Given exercise:
Turn every line of the items below into a numbered list, leaving out any blank lines.

Source data:
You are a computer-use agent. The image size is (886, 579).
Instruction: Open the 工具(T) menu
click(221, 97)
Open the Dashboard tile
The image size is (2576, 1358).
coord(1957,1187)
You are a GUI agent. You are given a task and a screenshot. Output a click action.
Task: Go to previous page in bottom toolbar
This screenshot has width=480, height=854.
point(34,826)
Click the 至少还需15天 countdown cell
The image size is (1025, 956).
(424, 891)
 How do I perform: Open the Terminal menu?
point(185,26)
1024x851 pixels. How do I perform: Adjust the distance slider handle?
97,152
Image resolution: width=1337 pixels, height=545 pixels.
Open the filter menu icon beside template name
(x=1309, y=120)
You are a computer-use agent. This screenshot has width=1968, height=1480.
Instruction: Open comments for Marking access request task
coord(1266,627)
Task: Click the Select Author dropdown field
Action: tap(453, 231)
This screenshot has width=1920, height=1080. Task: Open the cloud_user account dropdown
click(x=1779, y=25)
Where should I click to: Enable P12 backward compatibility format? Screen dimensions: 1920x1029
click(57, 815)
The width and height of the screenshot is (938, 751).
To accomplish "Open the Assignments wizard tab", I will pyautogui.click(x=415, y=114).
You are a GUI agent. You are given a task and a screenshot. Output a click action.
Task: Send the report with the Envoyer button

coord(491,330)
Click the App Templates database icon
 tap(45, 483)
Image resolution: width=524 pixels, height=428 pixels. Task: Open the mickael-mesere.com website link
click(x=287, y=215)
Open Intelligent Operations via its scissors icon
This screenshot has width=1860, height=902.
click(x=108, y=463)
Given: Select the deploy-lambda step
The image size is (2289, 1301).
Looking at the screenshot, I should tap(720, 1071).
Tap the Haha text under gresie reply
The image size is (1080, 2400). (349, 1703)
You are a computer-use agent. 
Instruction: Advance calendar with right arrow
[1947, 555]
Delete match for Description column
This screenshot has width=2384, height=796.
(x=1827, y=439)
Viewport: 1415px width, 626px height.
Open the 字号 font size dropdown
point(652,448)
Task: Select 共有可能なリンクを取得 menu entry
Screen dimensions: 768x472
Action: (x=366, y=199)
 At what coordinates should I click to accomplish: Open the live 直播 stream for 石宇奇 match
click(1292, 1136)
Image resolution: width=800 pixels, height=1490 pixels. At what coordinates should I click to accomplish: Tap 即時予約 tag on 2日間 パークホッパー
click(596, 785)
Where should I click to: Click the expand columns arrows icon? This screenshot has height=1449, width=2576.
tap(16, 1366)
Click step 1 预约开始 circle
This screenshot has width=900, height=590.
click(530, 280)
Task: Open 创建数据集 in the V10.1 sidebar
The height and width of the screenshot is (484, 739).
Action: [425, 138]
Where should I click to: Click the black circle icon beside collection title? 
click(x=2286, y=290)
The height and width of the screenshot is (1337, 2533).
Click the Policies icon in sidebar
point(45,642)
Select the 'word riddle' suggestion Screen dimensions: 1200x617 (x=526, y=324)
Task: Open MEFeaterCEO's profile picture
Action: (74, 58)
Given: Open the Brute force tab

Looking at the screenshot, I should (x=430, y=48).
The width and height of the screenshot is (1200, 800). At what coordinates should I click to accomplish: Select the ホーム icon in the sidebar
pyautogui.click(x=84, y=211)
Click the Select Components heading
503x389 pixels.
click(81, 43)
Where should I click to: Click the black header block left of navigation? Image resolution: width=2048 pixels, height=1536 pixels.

Exercise response:
1. You are a computer-use agent. The image size is (886, 579).
2. Instruction: Open the 工具(T) menu
3. click(221, 97)
4. Open the Dashboard tile
5. The image size is (2576, 1358).
6. coord(1957,1187)
7. You are a GUI agent. You are given a task and a screenshot. Output a click action.
8. Task: Go to previous page in bottom toolbar
9. This screenshot has width=480, height=854.
10. point(34,826)
11. Click the 至少还需15天 countdown cell
12. The image size is (1025, 956).
13. (424, 891)
14.  How do I perform: Open the Terminal menu?
15. point(185,26)
16. 1024x851 pixels. How do I perform: Adjust the distance slider handle?
17. 97,152
18. Image resolution: width=1337 pixels, height=545 pixels.
19. Open the filter menu icon beside template name
20. (x=1309, y=120)
21. You are a computer-use agent. This screenshot has width=1968, height=1480.
22. Instruction: Open comments for Marking access request task
23. coord(1266,627)
24. Task: Click the Select Author dropdown field
25. Action: tap(453, 231)
26. This screenshot has width=1920, height=1080. Task: Open the cloud_user account dropdown
27. click(x=1779, y=25)
28. Where should I click to: Enable P12 backward compatibility format? Screen dimensions: 1920x1029
29. click(57, 815)
30. The width and height of the screenshot is (938, 751).
31. To accomplish "Open the Assignments wizard tab", I will pyautogui.click(x=415, y=114).
32. You are a GUI agent. You are given a task and a screenshot. Output a click action.
33. Task: Send the report with the Envoyer button
34. coord(491,330)
35. Click the App Templates database icon
36.  tap(45, 483)
37. Image resolution: width=524 pixels, height=428 pixels. Task: Open the mickael-mesere.com website link
38. click(x=287, y=215)
39. Open Intelligent Operations via its scissors icon
40. This screenshot has width=1860, height=902.
41. click(x=108, y=463)
42. Given: Select the deploy-lambda step
43. The image size is (2289, 1301).
44. Looking at the screenshot, I should tap(720, 1071).
45. Tap the Haha text under gresie reply
46. The image size is (1080, 2400). (349, 1703)
47. You are a computer-use agent. 
48. Instruction: Advance calendar with right arrow
49. [1947, 555]
50. Delete match for Description column
51. This screenshot has width=2384, height=796.
52. (x=1827, y=439)
53. Viewport: 1415px width, 626px height.
54. Open the 字号 font size dropdown
55. point(652,448)
56. Task: Select 共有可能なリンクを取得 menu entry
57. Screen dimensions: 768x472
58. Action: (x=366, y=199)
59.  At what coordinates should I click to accomplish: Open the live 直播 stream for 石宇奇 match
60. click(1292, 1136)
61. Image resolution: width=800 pixels, height=1490 pixels. At what coordinates should I click to accomplish: Tap 即時予約 tag on 2日間 パークホッパー
62. click(596, 785)
63. Where should I click to: Click the expand columns arrows icon? This screenshot has height=1449, width=2576.
64. tap(16, 1366)
65. Click step 1 预约开始 circle
66. This screenshot has width=900, height=590.
67. click(530, 280)
68. Task: Open 创建数据集 in the V10.1 sidebar
69. The height and width of the screenshot is (484, 739).
70. Action: [425, 138]
71. Where should I click to: Click the black circle icon beside collection title? 
72. click(x=2286, y=290)
73. The height and width of the screenshot is (1337, 2533).
74. Click the Policies icon in sidebar
75. point(45,642)
76. Select the 'word riddle' suggestion Screen dimensions: 1200x617 (x=526, y=324)
77. Task: Open MEFeaterCEO's profile picture
78. Action: (74, 58)
79. Given: Open the Brute force tab
80. Looking at the screenshot, I should (x=430, y=48).
81. The width and height of the screenshot is (1200, 800). At what coordinates should I click to accomplish: Select the ホーム icon in the sidebar
82. pyautogui.click(x=84, y=211)
83. Click the Select Components heading
84. 503x389 pixels.
85. click(81, 43)
86. Where should I click to: Click the black header block left of navigation? Image resolution: width=2048 pixels, height=1536 pixels.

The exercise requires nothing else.